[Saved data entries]

[Start of Attachment]

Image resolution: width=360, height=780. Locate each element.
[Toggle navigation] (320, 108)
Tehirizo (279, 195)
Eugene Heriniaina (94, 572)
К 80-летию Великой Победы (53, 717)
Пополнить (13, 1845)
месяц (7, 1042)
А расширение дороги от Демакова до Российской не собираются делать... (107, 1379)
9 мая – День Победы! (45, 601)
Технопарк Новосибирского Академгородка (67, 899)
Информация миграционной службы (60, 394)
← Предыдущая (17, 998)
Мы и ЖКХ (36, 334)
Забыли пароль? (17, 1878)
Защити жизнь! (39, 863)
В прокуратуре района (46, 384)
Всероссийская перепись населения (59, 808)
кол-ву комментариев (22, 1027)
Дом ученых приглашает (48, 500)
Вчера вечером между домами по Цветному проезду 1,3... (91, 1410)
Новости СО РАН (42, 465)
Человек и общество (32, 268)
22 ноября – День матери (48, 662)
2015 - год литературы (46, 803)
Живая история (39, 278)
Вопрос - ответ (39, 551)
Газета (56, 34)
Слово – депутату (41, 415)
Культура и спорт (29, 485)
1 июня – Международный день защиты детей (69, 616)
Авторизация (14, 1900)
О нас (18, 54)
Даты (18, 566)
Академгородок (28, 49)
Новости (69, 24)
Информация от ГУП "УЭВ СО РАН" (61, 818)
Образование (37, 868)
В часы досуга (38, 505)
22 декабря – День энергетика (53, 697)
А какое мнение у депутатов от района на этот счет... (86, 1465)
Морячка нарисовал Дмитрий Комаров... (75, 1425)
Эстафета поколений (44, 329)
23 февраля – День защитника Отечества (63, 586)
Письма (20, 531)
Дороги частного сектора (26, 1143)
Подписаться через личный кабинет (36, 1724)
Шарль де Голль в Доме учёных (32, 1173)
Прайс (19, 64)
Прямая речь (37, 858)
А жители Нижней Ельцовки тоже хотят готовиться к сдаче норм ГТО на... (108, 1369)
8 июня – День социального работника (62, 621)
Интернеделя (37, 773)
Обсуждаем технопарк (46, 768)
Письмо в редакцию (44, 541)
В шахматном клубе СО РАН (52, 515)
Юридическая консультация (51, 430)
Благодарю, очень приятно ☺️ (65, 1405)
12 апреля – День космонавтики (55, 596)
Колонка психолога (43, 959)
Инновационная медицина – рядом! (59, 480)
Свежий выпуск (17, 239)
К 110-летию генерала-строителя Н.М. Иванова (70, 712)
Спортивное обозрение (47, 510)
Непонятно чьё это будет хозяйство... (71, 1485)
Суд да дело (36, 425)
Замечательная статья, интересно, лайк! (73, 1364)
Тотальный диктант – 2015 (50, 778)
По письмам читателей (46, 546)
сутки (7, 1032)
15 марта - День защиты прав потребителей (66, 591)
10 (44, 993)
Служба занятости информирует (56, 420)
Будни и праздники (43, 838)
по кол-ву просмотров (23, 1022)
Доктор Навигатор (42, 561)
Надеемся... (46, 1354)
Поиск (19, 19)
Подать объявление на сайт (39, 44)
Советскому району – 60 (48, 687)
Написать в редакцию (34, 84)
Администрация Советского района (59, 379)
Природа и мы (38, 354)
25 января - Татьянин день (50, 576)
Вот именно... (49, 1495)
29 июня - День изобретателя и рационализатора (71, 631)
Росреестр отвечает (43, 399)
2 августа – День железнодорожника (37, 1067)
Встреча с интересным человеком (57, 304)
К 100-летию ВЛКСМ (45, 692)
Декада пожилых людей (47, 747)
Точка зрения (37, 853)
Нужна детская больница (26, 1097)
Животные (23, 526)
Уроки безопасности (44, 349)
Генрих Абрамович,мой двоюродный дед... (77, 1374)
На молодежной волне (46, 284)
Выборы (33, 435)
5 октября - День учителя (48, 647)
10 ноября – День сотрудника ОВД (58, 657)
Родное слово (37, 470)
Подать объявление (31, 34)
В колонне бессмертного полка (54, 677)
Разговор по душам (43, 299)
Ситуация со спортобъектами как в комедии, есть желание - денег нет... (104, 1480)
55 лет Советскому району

[End of Attachment]

_Task to carry out_
Your task is to return each line of the data above that contains the string "Подать".

_Result_
Подать объявление на сайт (39, 44)
Подать объявление (31, 34)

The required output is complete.